Brescia, convegno Demenza Frontotemporale: Riconoscere, Curare e Accompagnare

Una malattia ancora poco conosciuta, che colpisce persone in età lavorativa e cambia radicalmente la vita delle famiglie: la demenza frontotemporale è stata al centro del convegno Demenza Frontotemporale: Riconoscere, Curare e Accompagnare, recentemente svoltosi a Brescia e promosso dall’IRCCS Centro San Giovanni di Dio Fatebenefratelli, con il patrocinio dell’Ordine dei Medici locale. L’evento ha riunito oltre 200 partecipanti tra Neurologi, Psichiatri, Ricercatori, Operatori sanitari, Associazioni e rappresentanti delle Istituzioni locali e nazionali. La demenza frontotemporale si riferisce a un gruppo di demenze e deriva da disturbi ereditari o spontanei che causano la degenerazione del lobo frontale e a volte temporale del cervello. Le conseguenze di queste alterazioni sono caratterizzate da una disturbi della personalità, del comportamento e del linguaggio, tutte funzioni colpite maggiormente rispetto alla malattia di Alzheimer e dalla quale si differenzia anche per una memoria meno compromessa.

Nei saluti istituzionali, Maria Novella Luciani, del Ministero dell’Economia e delle Finanze, ha definito la FTD “un’epidemia silente”, richiamando “l’urgenza di diagnosi tempestive e cultura diffusa”. “Siamo chiamati non solo a fare ricerca, ma a trasformarla in strumenti utili per i pazienti e per chi si prende cura di loro; la diagnosi precoce non è solo un obiettivo clinico, è un diritto delle famiglie”, dichiara Roberta Ghidoni, direttore scientifico dell’IRCCS. “Oggi non abbiamo ancora la cura definitiva, ma abbiamo le conoscenze per costruirla – afferma Barbara Borroni, neurologa dell’IRCCS e professore associato dell’Università di Brescia – e questo cambia tutto: dà speranza e responsabilità alla ricerca.”

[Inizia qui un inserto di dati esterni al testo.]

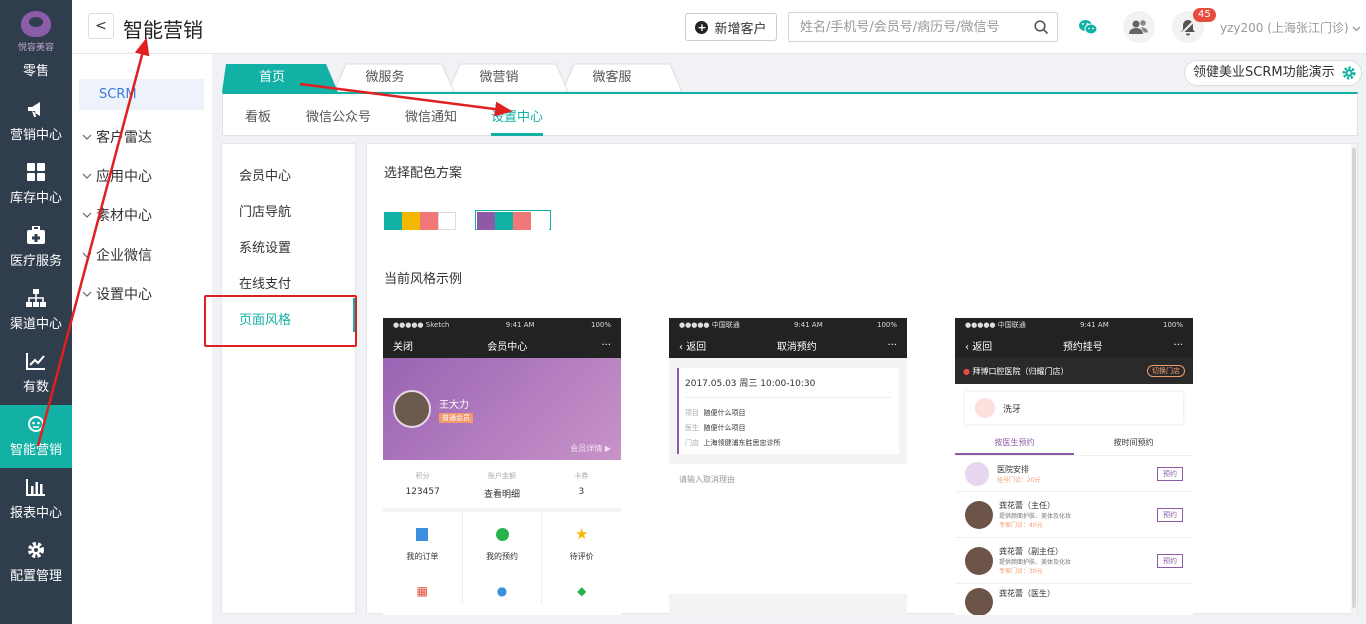 This screenshot has height=624, width=1366. I want to click on member-level: 普通会员, so click(456, 418).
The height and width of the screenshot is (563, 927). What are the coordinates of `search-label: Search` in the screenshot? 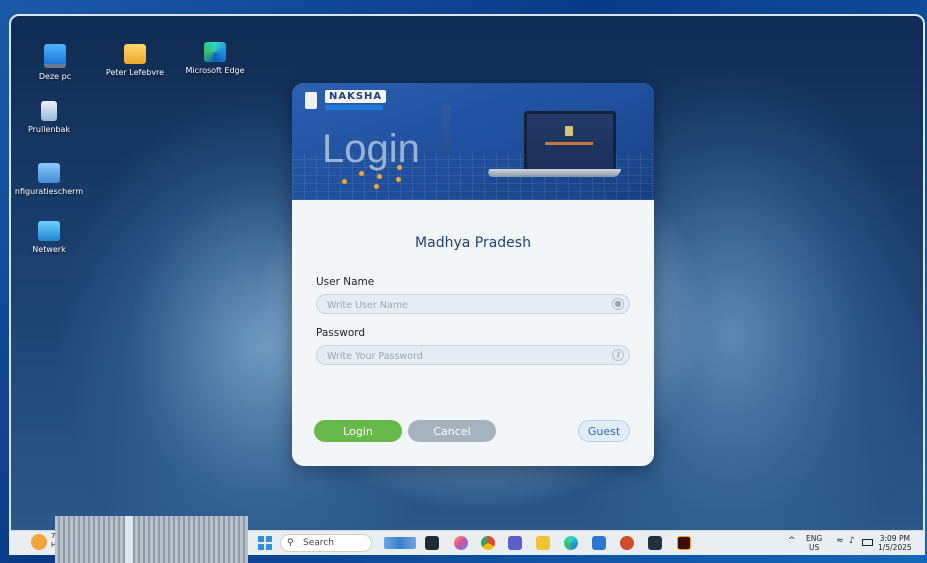 It's located at (318, 543).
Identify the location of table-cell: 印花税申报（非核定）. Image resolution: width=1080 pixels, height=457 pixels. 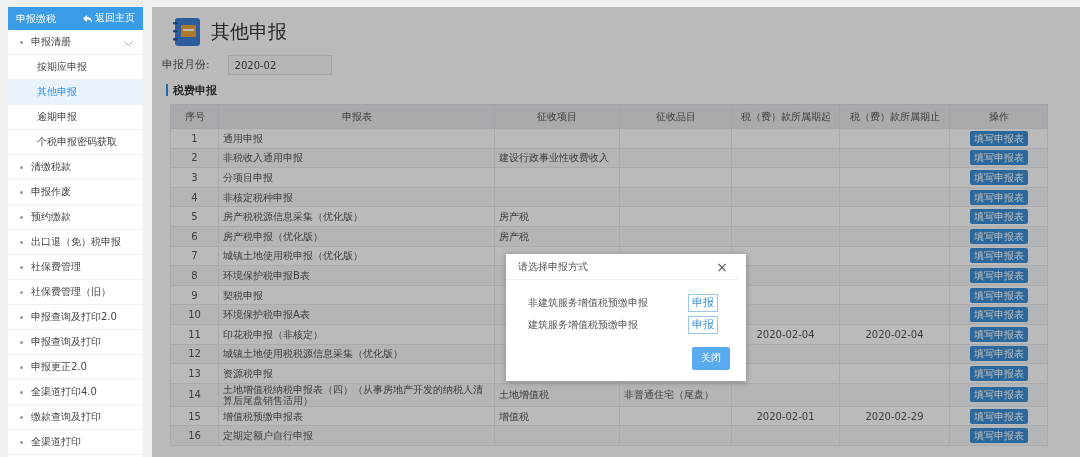
(356, 334).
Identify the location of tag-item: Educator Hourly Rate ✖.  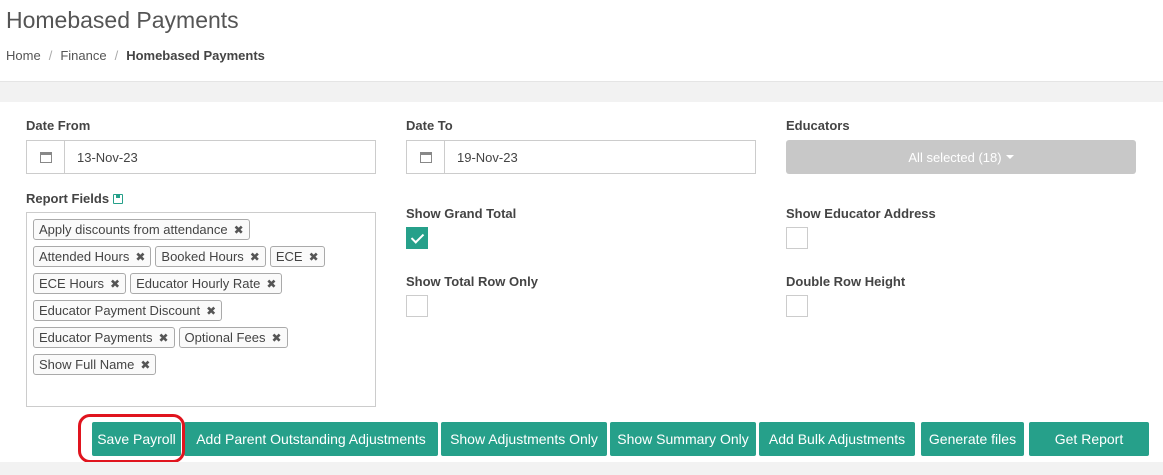
(206, 284).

Nella sessione scientifica, la prof.ssa Maria Grazia Spillantini, dell’Università di Cambridge, ha presentato i progressi sul ruolo della proteina Tau, mentre la dott.ssa Ghidoni ha illustrato i risultati delle ricerche genetiche condotte a Brescia sui modulatori dell'età di insorgenza; il prof. Alessandro Padovani, dell’Università di Brescia, ha richiamato la necessità di percorsi clinici più omogenei sul territorio, mentre la dott.ssa Francesca Baglio, della Fondazione Don Gnocchi, ha presentato DancerX, terapia digitale che unisce neuroscienze, musica e realtà virtuale.

“4 caregiver su 10 sviluppano una patologia cronica a causa dello stress assistenziale; prendersi cura di loro significa prendersi cura anche del paziente”, dichiara Maria Cotelli, neuropsicologa presso l’IRCCS Fatebenefratelli. L’avv. Laura Invernizzi, dell’AIMFT, ha infine illustrato le criticità legali, dal riconoscimento dell’invalidità civile alle tutele per i pazienti ancora in età lavorativa.